This question was asked in my assignment of Algebraic Geometry and I am struck on this.
Question: Let $Y$ be an affine variety and $f\in A(Y)$. Let $U(f) = Y/Z(f)$.
(a) Show that $U(f)$ is an affine variety.
$U(f)$ is an affine variety means that $U(f)$ is an irreducible and closed subset of $\mathbb{A}^n$. By irreducibility it means that $U(f)$ can't be expressed as the union of $Y_1 $ and $Y_2$ both closed in $Y$ where $Y_1$ and $Y_2$ are both proper subsets. I am not able to prove that $U(f)$ is closed.
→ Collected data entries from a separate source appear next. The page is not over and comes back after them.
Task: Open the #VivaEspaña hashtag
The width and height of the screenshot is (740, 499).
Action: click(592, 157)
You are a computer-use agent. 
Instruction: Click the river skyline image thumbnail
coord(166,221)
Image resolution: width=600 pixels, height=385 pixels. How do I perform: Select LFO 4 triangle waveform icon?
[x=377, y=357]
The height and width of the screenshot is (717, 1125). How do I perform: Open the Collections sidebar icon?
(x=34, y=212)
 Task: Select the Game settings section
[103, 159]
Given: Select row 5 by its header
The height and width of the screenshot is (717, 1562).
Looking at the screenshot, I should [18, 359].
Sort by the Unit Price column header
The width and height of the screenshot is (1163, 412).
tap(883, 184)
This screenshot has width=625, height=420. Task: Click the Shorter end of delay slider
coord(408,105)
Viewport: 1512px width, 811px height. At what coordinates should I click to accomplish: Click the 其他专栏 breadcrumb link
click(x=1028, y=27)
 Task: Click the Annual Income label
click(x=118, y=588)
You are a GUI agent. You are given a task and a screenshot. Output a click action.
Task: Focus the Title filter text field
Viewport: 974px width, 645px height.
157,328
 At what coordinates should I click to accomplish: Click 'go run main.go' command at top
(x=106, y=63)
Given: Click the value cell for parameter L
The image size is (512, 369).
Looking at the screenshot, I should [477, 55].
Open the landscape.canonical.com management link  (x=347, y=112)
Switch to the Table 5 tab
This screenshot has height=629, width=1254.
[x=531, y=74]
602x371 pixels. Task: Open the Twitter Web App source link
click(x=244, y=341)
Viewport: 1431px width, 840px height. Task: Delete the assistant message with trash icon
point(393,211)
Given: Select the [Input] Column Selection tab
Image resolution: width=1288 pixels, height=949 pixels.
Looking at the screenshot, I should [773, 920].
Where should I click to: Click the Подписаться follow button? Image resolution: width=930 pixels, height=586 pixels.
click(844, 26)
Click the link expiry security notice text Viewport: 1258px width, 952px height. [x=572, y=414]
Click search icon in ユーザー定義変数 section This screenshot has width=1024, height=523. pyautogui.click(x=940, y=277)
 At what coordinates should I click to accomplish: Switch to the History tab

Conversly, I think that it is open because it is complement of Z(f) which is an algebraic set and in zarsiki topology: complement of algebraic sets are open.
Can you please help me with proving how $U(f)$ is closed and irreducible?
(b) Show that when $f $ varies, the $U(f) \subset Y$ form a basis for Zariski Topology.
I think as $U(f)$ is open , so as f varies union of $Y/Z(f) $ will form the basis if $\bigcup_{i \in I} (Y/Z(f_i)) =Y$.
Y is an affine variety means that Y is an irreducible closed subset of $\mathbb{A}^n$. But I am not able to move forward from this?